■ Work order ■
Copy all the lines below without altering anything.
**** Extracted records
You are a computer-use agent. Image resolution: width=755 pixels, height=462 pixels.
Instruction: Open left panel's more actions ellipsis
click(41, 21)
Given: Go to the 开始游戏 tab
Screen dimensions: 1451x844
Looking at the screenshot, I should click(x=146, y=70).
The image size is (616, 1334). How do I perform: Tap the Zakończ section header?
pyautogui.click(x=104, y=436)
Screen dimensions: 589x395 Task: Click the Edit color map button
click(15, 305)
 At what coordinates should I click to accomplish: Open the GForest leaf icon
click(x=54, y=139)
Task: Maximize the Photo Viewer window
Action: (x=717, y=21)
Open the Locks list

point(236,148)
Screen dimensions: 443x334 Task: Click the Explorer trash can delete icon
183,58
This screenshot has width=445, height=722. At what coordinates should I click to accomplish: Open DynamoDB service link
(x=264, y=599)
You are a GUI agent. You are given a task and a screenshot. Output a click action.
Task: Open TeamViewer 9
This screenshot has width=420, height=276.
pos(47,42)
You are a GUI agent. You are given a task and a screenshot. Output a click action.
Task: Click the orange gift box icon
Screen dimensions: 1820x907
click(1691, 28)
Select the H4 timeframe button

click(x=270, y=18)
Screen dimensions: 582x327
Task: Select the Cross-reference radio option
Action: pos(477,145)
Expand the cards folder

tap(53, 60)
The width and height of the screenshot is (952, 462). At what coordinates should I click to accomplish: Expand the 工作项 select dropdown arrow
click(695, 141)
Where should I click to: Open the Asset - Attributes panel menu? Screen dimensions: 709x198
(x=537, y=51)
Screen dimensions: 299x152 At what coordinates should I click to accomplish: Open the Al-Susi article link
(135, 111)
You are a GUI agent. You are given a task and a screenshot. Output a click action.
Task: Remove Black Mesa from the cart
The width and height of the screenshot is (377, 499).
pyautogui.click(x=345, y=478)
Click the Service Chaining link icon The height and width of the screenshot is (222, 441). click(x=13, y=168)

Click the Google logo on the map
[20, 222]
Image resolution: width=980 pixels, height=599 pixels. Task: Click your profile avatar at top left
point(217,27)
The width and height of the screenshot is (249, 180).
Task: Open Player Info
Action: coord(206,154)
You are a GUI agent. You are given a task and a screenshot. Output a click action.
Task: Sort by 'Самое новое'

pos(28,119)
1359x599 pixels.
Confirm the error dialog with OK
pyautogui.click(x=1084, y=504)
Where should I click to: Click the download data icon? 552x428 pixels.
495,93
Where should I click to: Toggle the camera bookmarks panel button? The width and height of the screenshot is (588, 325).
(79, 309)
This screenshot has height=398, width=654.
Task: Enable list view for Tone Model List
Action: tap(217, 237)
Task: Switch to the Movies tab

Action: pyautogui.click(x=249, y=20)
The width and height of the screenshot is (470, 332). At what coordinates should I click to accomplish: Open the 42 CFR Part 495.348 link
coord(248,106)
********
■ Result of this exercise ■
You are a computer-use agent. Image resolution: width=755 pixels, height=462 pixels.
Instruction: Open left panel's more actions ellipsis
click(41, 21)
Given: Go to the 开始游戏 tab
Screen dimensions: 1451x844
Looking at the screenshot, I should click(x=146, y=70).
The image size is (616, 1334). How do I perform: Tap the Zakończ section header?
pyautogui.click(x=104, y=436)
Screen dimensions: 589x395 Task: Click the Edit color map button
click(15, 305)
 At what coordinates should I click to accomplish: Open the GForest leaf icon
click(x=54, y=139)
Task: Maximize the Photo Viewer window
Action: (x=717, y=21)
Open the Locks list

point(236,148)
Screen dimensions: 443x334 Task: Click the Explorer trash can delete icon
183,58
This screenshot has width=445, height=722. At what coordinates should I click to accomplish: Open DynamoDB service link
(x=264, y=599)
You are a GUI agent. You are given a task and a screenshot. Output a click action.
Task: Open TeamViewer 9
This screenshot has width=420, height=276.
pos(47,42)
You are a GUI agent. You are given a task and a screenshot. Output a click action.
Task: Click the orange gift box icon
Screen dimensions: 1820x907
click(1691, 28)
Select the H4 timeframe button

click(x=270, y=18)
Screen dimensions: 582x327
Task: Select the Cross-reference radio option
Action: pos(477,145)
Expand the cards folder

tap(53, 60)
The width and height of the screenshot is (952, 462). At what coordinates should I click to accomplish: Expand the 工作项 select dropdown arrow
click(695, 141)
Where should I click to: Open the Asset - Attributes panel menu? Screen dimensions: 709x198
(x=537, y=51)
Screen dimensions: 299x152 At what coordinates should I click to accomplish: Open the Al-Susi article link
(135, 111)
You are a GUI agent. You are given a task and a screenshot. Output a click action.
Task: Remove Black Mesa from the cart
The width and height of the screenshot is (377, 499).
pyautogui.click(x=345, y=478)
Click the Service Chaining link icon The height and width of the screenshot is (222, 441). click(x=13, y=168)

Click the Google logo on the map
[20, 222]
Image resolution: width=980 pixels, height=599 pixels. Task: Click your profile avatar at top left
point(217,27)
The width and height of the screenshot is (249, 180).
Task: Open Player Info
Action: coord(206,154)
You are a GUI agent. You are given a task and a screenshot. Output a click action.
Task: Sort by 'Самое новое'

pos(28,119)
1359x599 pixels.
Confirm the error dialog with OK
pyautogui.click(x=1084, y=504)
Where should I click to: Click the download data icon? 552x428 pixels.
495,93
Where should I click to: Toggle the camera bookmarks panel button? The width and height of the screenshot is (588, 325).
(79, 309)
This screenshot has height=398, width=654.
Task: Enable list view for Tone Model List
Action: tap(217, 237)
Task: Switch to the Movies tab

Action: pyautogui.click(x=249, y=20)
The width and height of the screenshot is (470, 332). At what coordinates should I click to accomplish: Open the 42 CFR Part 495.348 link
coord(248,106)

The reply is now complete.